Komdigi menilai xAI dan Elon Musk belum memenuhi kewajiban tersebut untuk pasar Indonesia. Karena itu, akses dibekukan sementara hingga ada perbaikan sistem kontrol dan filter konten. Pemerintah menuntut adanya lokalisasi perlindungan, yaitu sistem yang mampu mengenali konteks budaya serta hukum Indonesia—terutama terkait perlindungan perempuan, anak, dan individu dari deepfake seksual non-konsensual.
Dampak dan Reaksi Dunia Teknologi
Pemblokiran Grok AI di Indonesia memperpanjang daftar hambatan regulasi yang dihadapi Elon Musk di berbagai negara. Sebelumnya, Grok juga disoroti otoritas di Inggris dan beberapa negara Uni Eropa karena isu privasi dan keamanan data.
Di tingkat domestik, respons publik terbelah. Kelompok pegiat perlindungan perempuan dan pakar keamanan siber menyambut positif langkah pemerintah, mengingat trauma dan kerugian sosial akibat digital sexual harm sering kali bersifat jangka panjang. Namun komunitas pengembang AI dan sebagian pengguna X merasa terhambat karena kehilangan akses ke salah satu asisten AI yang dianggap inovatif.
Meski begitu, Komdigi tetap berpegang pada prinsip bahwa inovasi tidak boleh mengorbankan keselamatan sosial dan nilai hukum nasional.
Menuju Ekosistem AI yang Aman dan Bertanggung Jawab
Kasus Grok AI menjadi preseden penting bagi industri kecerdasan buatan di Indonesia. Pemerintah mengirim pesan keras bahwa seluruh pemain teknologi — termasuk OpenAI, Google, Meta, dan lainnya — wajib memastikan kepatuhan terhadap standar etika, budaya, dan hukum lokal.
Komdigi membuka peluang rekonsiliasi dan memastikan pemblokiran Grok AI dapat dicabut jika pihak xAI bersedia berdialog serta menerapkan filter konten yang memadai.

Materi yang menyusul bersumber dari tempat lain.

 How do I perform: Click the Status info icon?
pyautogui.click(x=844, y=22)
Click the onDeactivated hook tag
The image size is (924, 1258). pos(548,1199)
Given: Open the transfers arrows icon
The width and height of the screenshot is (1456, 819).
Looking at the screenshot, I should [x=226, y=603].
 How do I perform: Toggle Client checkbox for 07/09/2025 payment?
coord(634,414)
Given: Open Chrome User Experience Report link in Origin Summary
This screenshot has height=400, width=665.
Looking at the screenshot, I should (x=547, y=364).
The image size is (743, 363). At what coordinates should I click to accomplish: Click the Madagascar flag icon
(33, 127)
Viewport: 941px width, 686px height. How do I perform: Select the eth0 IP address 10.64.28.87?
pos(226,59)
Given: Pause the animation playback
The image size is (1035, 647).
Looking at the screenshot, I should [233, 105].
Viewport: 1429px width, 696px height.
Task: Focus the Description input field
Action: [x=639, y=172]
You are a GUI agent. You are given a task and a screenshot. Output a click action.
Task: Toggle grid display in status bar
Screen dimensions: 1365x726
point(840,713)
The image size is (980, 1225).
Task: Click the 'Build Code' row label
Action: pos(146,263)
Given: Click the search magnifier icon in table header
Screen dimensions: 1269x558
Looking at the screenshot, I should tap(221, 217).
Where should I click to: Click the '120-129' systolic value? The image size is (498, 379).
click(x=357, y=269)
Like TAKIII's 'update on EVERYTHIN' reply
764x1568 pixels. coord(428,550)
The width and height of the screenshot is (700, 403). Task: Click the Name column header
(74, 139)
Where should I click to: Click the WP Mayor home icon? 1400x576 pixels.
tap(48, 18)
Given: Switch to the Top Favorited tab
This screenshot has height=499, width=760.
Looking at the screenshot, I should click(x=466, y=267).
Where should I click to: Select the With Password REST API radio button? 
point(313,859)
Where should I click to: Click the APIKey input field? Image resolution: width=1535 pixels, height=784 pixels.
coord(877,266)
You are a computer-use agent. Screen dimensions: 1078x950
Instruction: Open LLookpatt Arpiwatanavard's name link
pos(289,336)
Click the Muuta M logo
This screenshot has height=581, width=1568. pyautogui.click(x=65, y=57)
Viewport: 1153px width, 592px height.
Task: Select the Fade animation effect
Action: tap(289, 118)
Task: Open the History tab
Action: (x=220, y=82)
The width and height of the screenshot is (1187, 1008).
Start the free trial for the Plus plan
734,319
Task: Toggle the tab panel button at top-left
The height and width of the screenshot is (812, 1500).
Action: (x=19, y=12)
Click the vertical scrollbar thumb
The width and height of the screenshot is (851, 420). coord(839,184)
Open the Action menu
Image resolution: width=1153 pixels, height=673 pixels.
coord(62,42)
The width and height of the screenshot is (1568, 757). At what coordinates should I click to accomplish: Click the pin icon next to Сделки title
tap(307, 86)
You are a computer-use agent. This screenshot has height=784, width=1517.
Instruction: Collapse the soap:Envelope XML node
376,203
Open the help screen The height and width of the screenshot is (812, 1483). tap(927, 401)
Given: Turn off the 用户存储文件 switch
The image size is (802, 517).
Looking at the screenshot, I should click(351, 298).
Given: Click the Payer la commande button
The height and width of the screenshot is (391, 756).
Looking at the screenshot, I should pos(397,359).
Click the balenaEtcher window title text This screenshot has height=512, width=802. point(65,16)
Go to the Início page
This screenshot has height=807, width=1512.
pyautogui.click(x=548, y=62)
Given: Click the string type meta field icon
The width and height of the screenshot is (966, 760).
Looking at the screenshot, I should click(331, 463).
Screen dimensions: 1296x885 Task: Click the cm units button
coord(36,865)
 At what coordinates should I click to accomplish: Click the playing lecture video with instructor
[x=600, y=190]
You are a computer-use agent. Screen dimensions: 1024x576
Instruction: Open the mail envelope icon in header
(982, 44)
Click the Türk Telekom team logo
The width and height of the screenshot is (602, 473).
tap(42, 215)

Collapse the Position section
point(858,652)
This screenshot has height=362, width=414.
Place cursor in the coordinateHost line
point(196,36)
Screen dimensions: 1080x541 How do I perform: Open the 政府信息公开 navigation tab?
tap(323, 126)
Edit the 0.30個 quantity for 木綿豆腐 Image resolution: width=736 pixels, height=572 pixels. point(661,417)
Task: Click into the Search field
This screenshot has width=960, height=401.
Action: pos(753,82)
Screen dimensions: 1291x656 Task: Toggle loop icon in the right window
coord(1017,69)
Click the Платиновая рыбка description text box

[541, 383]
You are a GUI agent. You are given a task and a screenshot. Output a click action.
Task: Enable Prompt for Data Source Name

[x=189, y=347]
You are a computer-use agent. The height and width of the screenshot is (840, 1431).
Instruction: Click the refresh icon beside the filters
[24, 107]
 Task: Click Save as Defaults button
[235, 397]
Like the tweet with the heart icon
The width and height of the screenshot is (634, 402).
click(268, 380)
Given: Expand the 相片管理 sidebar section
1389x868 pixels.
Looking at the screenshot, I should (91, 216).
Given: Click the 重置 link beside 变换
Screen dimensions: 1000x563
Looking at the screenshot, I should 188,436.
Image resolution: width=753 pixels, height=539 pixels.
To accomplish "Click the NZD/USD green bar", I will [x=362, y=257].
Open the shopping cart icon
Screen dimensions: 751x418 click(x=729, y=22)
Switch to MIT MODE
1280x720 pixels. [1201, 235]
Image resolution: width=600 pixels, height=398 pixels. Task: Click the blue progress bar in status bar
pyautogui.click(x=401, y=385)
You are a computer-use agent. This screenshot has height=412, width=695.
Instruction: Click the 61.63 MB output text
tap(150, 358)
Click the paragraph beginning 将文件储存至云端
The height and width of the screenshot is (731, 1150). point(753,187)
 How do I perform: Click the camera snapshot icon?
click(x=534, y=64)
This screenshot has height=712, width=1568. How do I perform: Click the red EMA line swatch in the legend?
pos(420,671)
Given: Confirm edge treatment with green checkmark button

Namun hingga saat itu, pemerintah meminta masyarakat tetap waspada terhadap penyebaran deepfake dan mendukung terciptanya ruang digital yang aman dan sehat.
Tahun 2026 tampaknya akan menjadi penentu bagi kedaulatan digital Indonesia di tengah percepatan revolusi AI global — sebuah era di mana kebijakan, etika, dan inovasi teknologi akan semakin sering bersinggungan secara frontal.